Os livros são a coisa mais próxima dos homens. Fazem companhia ao reino dos animas, ao darwiniano macaco, à flora e todo o mundo de bactérias e vírus que nos acompanham. Nem tudo é bom, mas a natureza não foi feita para nós, nós é que fomos feitos pela natureza. E como não há árvores que deem livros em vez de folhas e frutos, os livros são a contribuição humana ao mundo das coisas. Primeiro, a palavra, depois os livros.
 
Os livros têm cara e corpo, depois ganham pernas e braços. A cara são as capas, como se vê nesta exposição. O corpo é o que está lá dentro. Estas são as partes visíveis. Depois há as invisíveis: as pernas e os braços. As pernas são para andar, há livros com pernas para andar e outros não. Os braços são a parte dos livros que nos prende num abraço que pode ser perverso. Não é por acaso que os ingleses dizem que ler livros é feeding the monster.
 
Ao ver estas capas percebemos as muitas faces dos livros e como elas atraem os que as desenham, trazendo os livros para o seu tempo. Nesta exposição estão os sinais dessa mudança do tempo no século XX. estilos, formas, elementos de comunicabilidade, criação, poética. E depois, como quem vê caras, não vê corações, pode-se partir para dentro do corpo. Não nos responsabilizamos pelos resultados. 





Por Carla Pacheco
Curadora da exposição
 
Nesta exposição foi desafiada a crença de que não se deve julgar o livro pela capa, quando se decidiu que o objecto a expor seria um conjunto de livros cujo critério de selecção assentou sobretudo no seu impacto visual. 
 
A Face dos Livros remete para a sua forma exterior, como elemento distintivo e exclusivo. Essa característica inerente à capa, que embora tenha surgido com o propósito de proteger o miolo do livro, foi gradualmente adquirindo novas intenções, que em última instância visam, através de soluções gráficas, informar e seduzir o público para o conteúdo do livro. 
 
Sendo o livro um dos objectos predominante do espólio do Arquivo Ephemera, fez sentido destaca-lo também enquanto objecto de possível fruição estética.

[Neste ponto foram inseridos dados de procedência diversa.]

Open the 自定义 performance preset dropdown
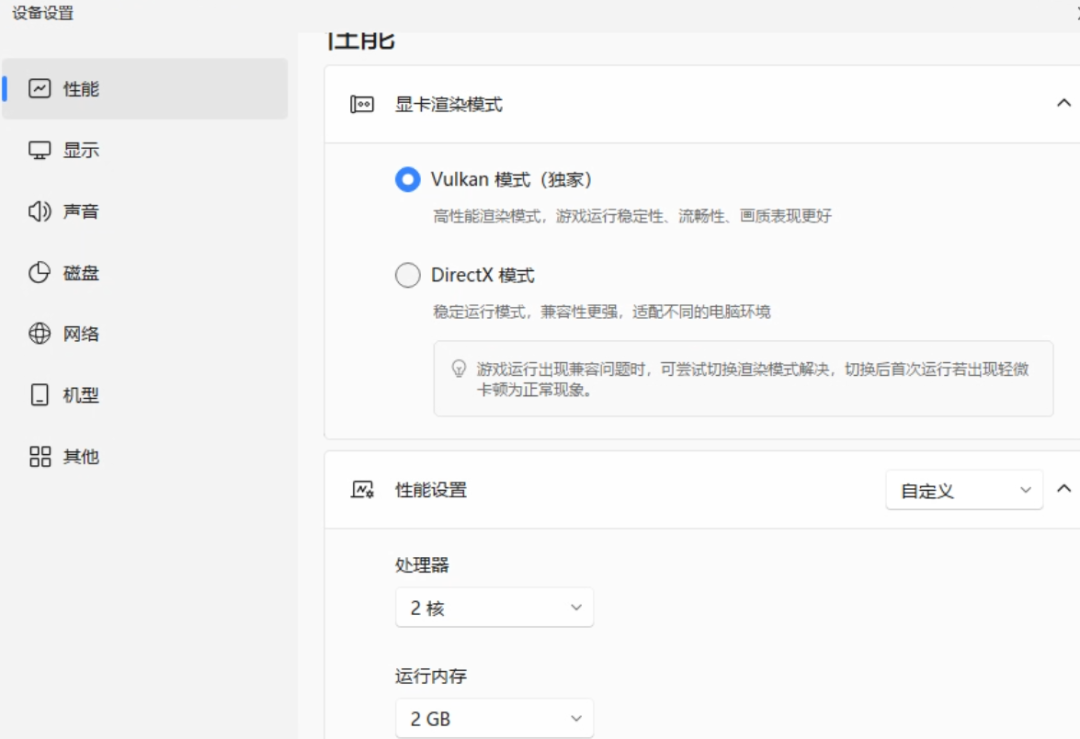Screen dimensions: 1080x739 (x=963, y=490)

Num período de 70 anos podemos apreender a evolução estilística das capas ilustradas, por um conjunto de artistas, ilustradores e designers, cuja vitalidade do seu trabalho impactou o panorama artístico português. 
 
Nesta viagem contemplativa que se inicia nos anos 10 do século XX, por uma estética de influência ainda naturalista nas capas ilustradas por Alonso, Alfredo Morais, Alberto de Sousa, Raquel Roque Gameiro, coexistindo com os ares modernistas de Almada Negreiros, Stuart Carvalhais, Jorge Barradas, Bernardo Marques, passando pelo neo-realismo de Manuel Ribeiro de Pavia, Lima de Freitas ou pela afirmação do design português, a experienciar linguagens mais cosmopolitas, com Vitor Palla, Sebastião Rodrigues, Câmara Leme, Paulo-Guilherme, Luiz Duran, entre tantos outros que podem ser apreciados nesta exposição e outros tantos que aguardam ser descobertos ainda no espólio vivo do Arquivo Ephemera.